From Petronas’ perspective, a stronger federal core is necessary to deter further pressure on the company and ensure long-term business continuity and growth in Sarawak — irrespective of Petronas’ ability to nip the Petros dispute in the bud.

Putrajaya should arguably be more actively involved in resolving this dispute, given the high stakes.

Petronas’ financial sustainability is tied to Malaysia’s socioeconomic future. Since its inception in 1974, Petronas has contributed RM 1.4 trillion (US$ 315 billion) to the public coffers via oil royalties, taxes, and dividends.

True, oil dividends increasingly comprise a smaller share of Malaysia’s revenue. But that still equals RM 32 billion in Budget 2025, or 8 per cent of revenue.

Aggregator rights allow control over LNG export allocations.

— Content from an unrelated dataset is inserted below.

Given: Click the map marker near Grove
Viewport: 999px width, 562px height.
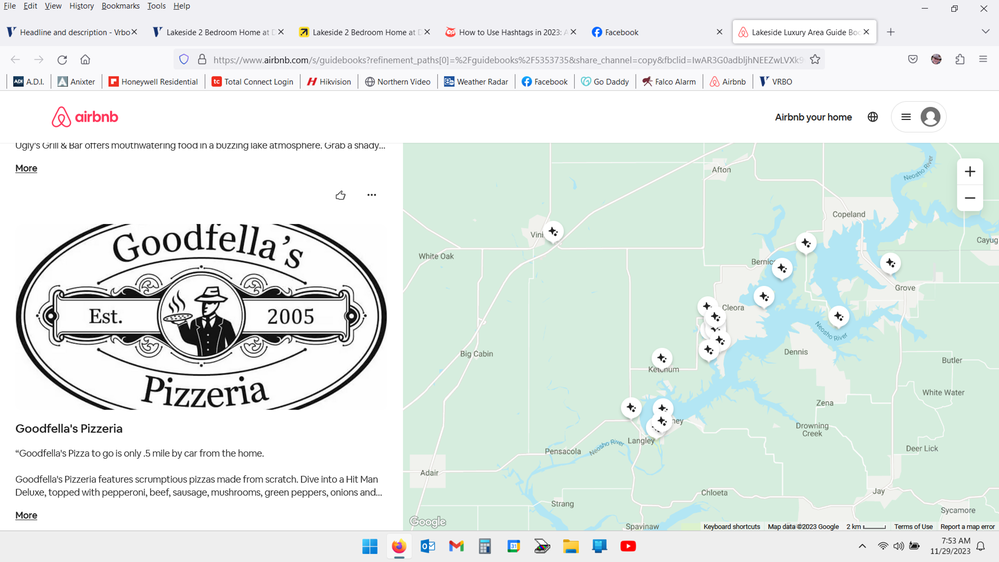Looking at the screenshot, I should (x=889, y=263).
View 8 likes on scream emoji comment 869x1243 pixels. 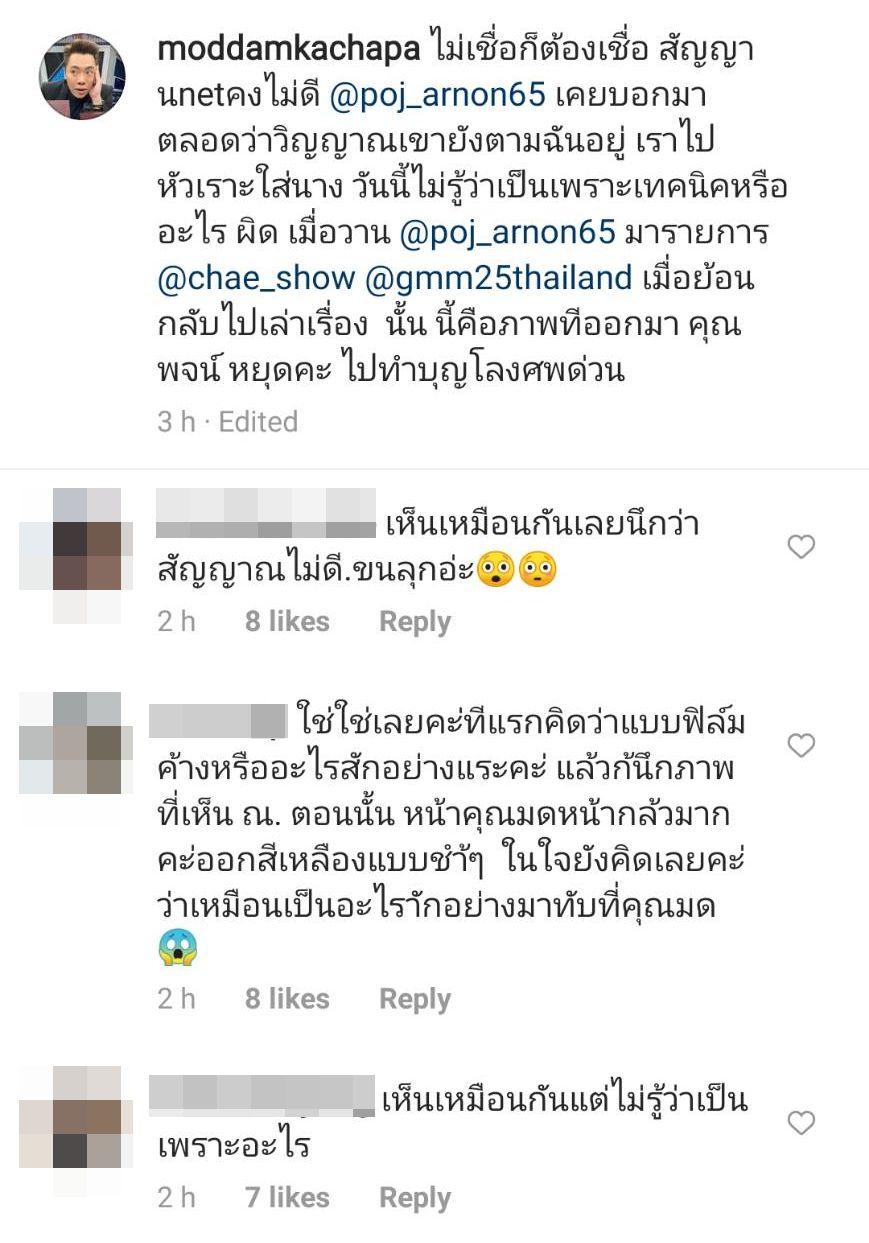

Losing this role could reduce Petronas’ exports, valued at RM 136 billion last year, and cut Sarawak-based profits, estimated to be as high as RM 20 billion annually. This would impact future contracts, capital expenditures, and national contributions.

Petros acquiring these rights is unlikely to open the floodgates for O&G autonomy. Only Sabah has a similarly strong case, whereas oil-producing states like Terengganu and Kelantan lack East Malaysia’s special autonomy.

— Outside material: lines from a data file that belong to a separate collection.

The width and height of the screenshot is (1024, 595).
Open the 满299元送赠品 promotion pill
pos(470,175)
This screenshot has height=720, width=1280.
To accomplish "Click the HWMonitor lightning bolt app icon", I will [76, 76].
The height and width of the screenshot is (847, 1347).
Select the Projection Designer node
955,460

But states may still push for higher oil royalties, echoing previous demands for a 20 per cent share over the current 5 per cent.

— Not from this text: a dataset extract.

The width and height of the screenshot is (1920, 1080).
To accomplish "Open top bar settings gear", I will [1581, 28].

Given these implications and a weaker political hand, the Anwar administration faces two Herculean tasks in resolving the Petronas-Petros dispute and broader federal-state tensions.

First, Anwar must strengthen its political capital by improving the federal-state balance of power.

The Malay vote is unlikely to consolidate in Anwar’s favour in the short term. Anwar could broker a deal with the opposition Perikatan Nasional (PN) to address this, but this depends on the palatability of PN’s demands.

One advantage, however, may be that whereas Anwar’s coalition can still partner with PN to some extent, GPS’ largely Christian support base constrains the party from becoming entangled with Parti Islam SeMalaysia (PAS). Thus, GPS cannot push Putrajaya too much and too fast despite its kingmaker status.

Political capital is essential for a win-win situation in this dispute. A true balance of power, for example, with a stronger federal bloc less acutely dependent on GPS, would mean neither Putrajaya nor states dominate O&G negotiations — or broader federal-state relations in general.

A more sustainable federation requires checks and balances on all sides, so East Malaysia can redress its grievances, and power imbalance-related injustice can be more likely avoided for all parties — be it Putrajaya, Kuching, or Kota Kinabalu. It also ensures Petronas’ business continuity across Malaysia.

Second, increase and share revenue with states.

Boosting revenue could strengthen political capital by enabling Putrajaya to better tackle state grievances. Anwar’s economic reforms should be accelerated.

But there is also a need to share the pie, as federal-state tensions — including with Sarawak — partly stem from Putrajaya’s constitutional chokehold over revenue sources.

Putrajaya currently enjoys ten times the revenue of Malaysia’s thirteen states. Sharing some consumption tax revenue with states in exchange for added responsibilities would offer states a more stable income than O&G, particularly as the world shifts toward net zero. This would simultaneously reduce political-economic pressure on Petronas and federal spending.

2024/358

Amalina Anuar is Senior Director at FMT Business, FMT Media’s strategy, intelligence and research arm, and a Visiting Fellow at ISEAS - Yusof Ishak Institute.